## Task prompt
The required output is every record, reproduced exactly.

+---+

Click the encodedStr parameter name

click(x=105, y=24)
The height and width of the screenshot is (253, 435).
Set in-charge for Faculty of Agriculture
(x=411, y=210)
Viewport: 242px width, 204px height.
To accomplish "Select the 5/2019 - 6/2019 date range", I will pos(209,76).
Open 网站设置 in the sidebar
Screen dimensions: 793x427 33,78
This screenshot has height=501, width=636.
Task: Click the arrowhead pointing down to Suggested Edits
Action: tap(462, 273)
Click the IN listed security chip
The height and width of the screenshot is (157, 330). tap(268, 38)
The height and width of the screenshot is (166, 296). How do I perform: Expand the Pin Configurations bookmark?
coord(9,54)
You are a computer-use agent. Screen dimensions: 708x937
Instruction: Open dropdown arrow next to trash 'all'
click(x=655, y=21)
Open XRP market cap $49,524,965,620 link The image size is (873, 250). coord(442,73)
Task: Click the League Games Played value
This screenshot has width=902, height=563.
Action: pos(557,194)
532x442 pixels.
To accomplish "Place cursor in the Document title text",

+---+

## Reply
Click the encodedStr parameter name

click(x=105, y=24)
The height and width of the screenshot is (253, 435).
Set in-charge for Faculty of Agriculture
(x=411, y=210)
Viewport: 242px width, 204px height.
To accomplish "Select the 5/2019 - 6/2019 date range", I will pos(209,76).
Open 网站设置 in the sidebar
Screen dimensions: 793x427 33,78
This screenshot has height=501, width=636.
Task: Click the arrowhead pointing down to Suggested Edits
Action: tap(462, 273)
Click the IN listed security chip
The height and width of the screenshot is (157, 330). tap(268, 38)
The height and width of the screenshot is (166, 296). How do I perform: Expand the Pin Configurations bookmark?
coord(9,54)
You are a computer-use agent. Screen dimensions: 708x937
Instruction: Open dropdown arrow next to trash 'all'
click(x=655, y=21)
Open XRP market cap $49,524,965,620 link The image size is (873, 250). coord(442,73)
Task: Click the League Games Played value
This screenshot has width=902, height=563.
Action: pos(557,194)
532x442 pixels.
To accomplish "Place cursor in the Document title text",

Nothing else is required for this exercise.